Quantitative evaluation techniques for syrinx size and functional deficits in a rat model


Syringomyelia (SM) is a neurological disorder that is characterized by the formation of a fluid-filled cyst, a syrinx, inside the spinal cord. SM presents mainly with chronic progressive pain and neurological deficits because syrinxes compress the surrounding neural tissue while expanding, negatively impacting patient quality of life. Research into the molecular aspects of SM, as instructed by animal models, could yield alternative nonsurgical treatment options. However, animal-based studies currently lack quantitative techniques to evaluate syrinx geometry and locomotion deficits to facilitate future research. In this study, the advanced techniques microcomputed tomography (µCT) and Automated Gait Analysis Through Hues and Areas (AGATHA) were implemented in an attempt to better study and quantify syrinx size and locomotion deficits, respectively, in a post-traumatic SM (PTSM) rat model.

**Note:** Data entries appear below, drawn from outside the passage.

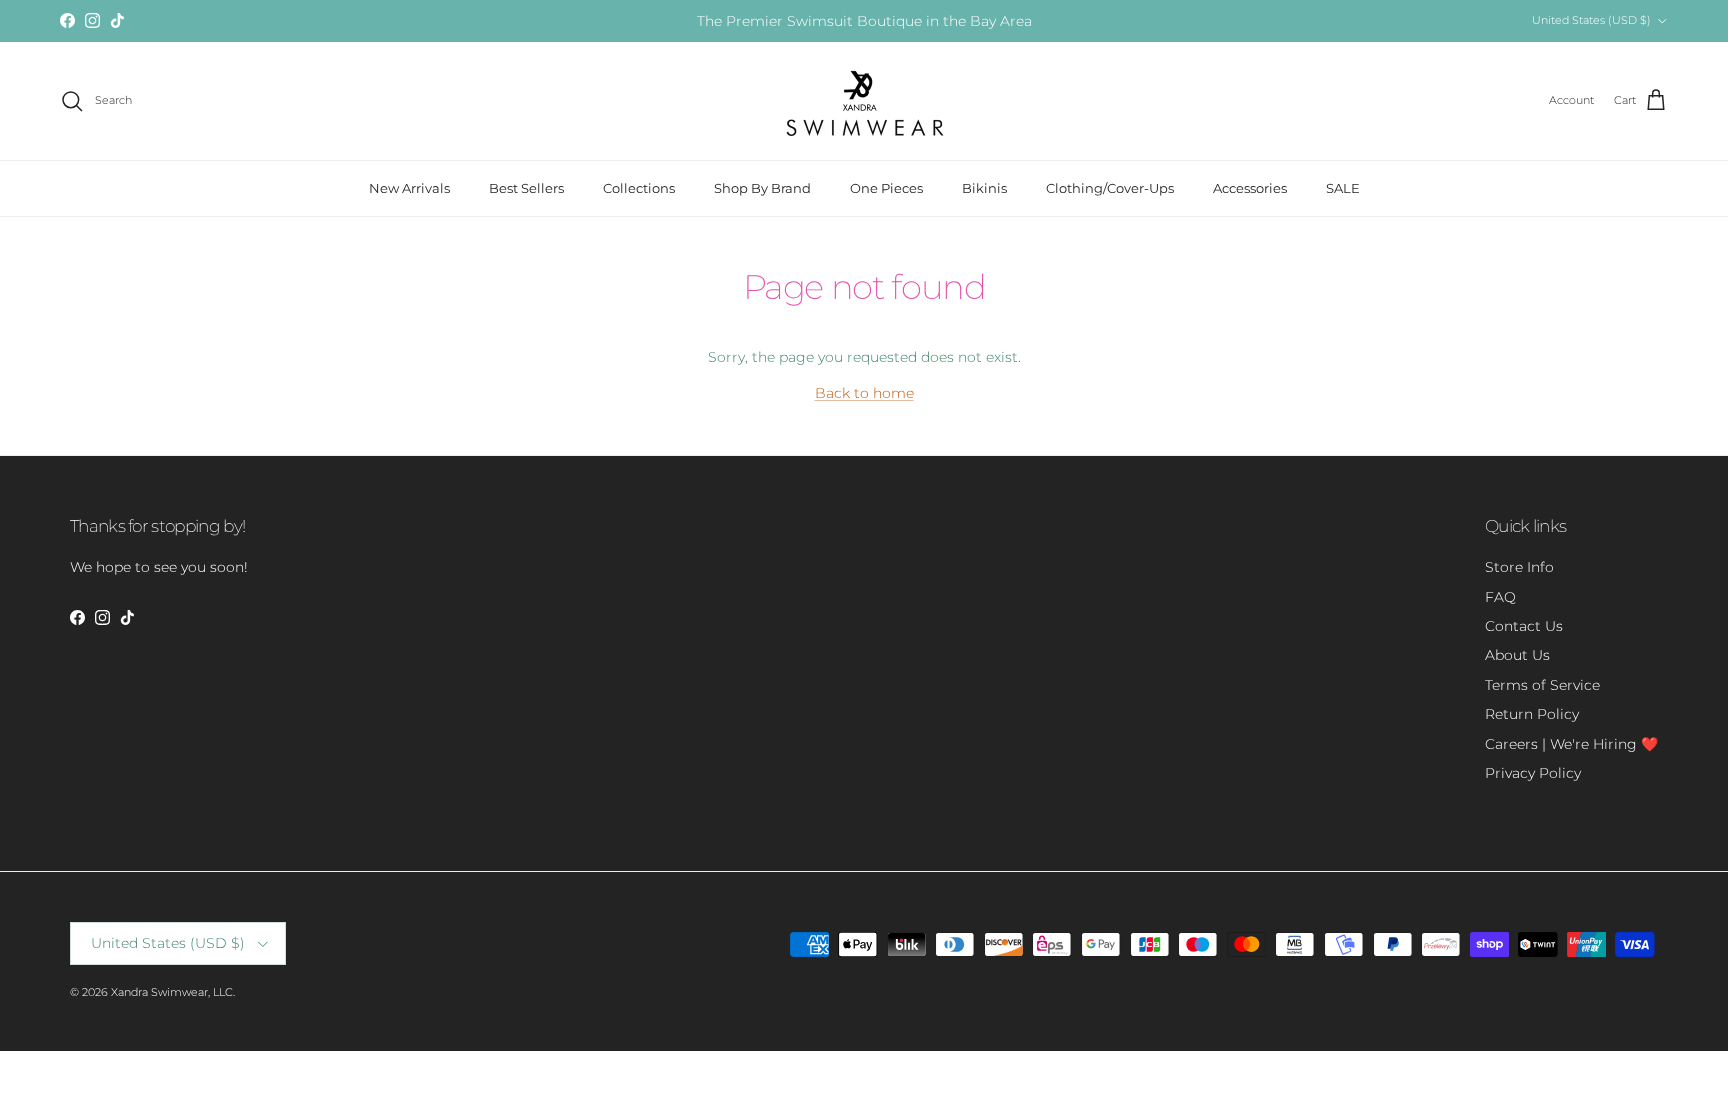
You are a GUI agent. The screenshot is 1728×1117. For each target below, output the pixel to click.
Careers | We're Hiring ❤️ (1571, 744)
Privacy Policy (1533, 773)
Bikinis (984, 188)
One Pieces (886, 188)
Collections (639, 188)
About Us (1517, 655)
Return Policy (1532, 714)
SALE (1343, 188)
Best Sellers (526, 188)
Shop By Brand (762, 188)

Studies were conducted to implement µCT and AGATHA techniques using an already established PTSM rat model. Syrinx surface area and volume were evaluated in situ after fixing spinal cords 6 weeks after injury using 360o scene via a high-resolution µCT scanner. The locomotion of injured rats was evaluated using AGATHA at -2, 0, 2, 4, 6 weeks post-injury.


The virtual 3D shape of syrinxes (from µCT), as well as locomotion data (from AGATHA), provided quantitative measures of syrinx size and locomotion parameters. The data by µCT analysis were successfully verified by conventional histology. Preliminary findings show the impact of SM on locomotion, and we are working to correlate these data to syrinx measures from µCT.

Discussion and Conclusions

Our data suggest that the µCT technique employed can be used to evaluate syrinx size in terms of surface area and volume as a cost-effective quantitative technique to supplant live animal analyses. Also, our recently reported AGATHA technique for gait analysis following spinal cord injury was successfully implemented to evaluate locomotion deficits due to SM in our rat model.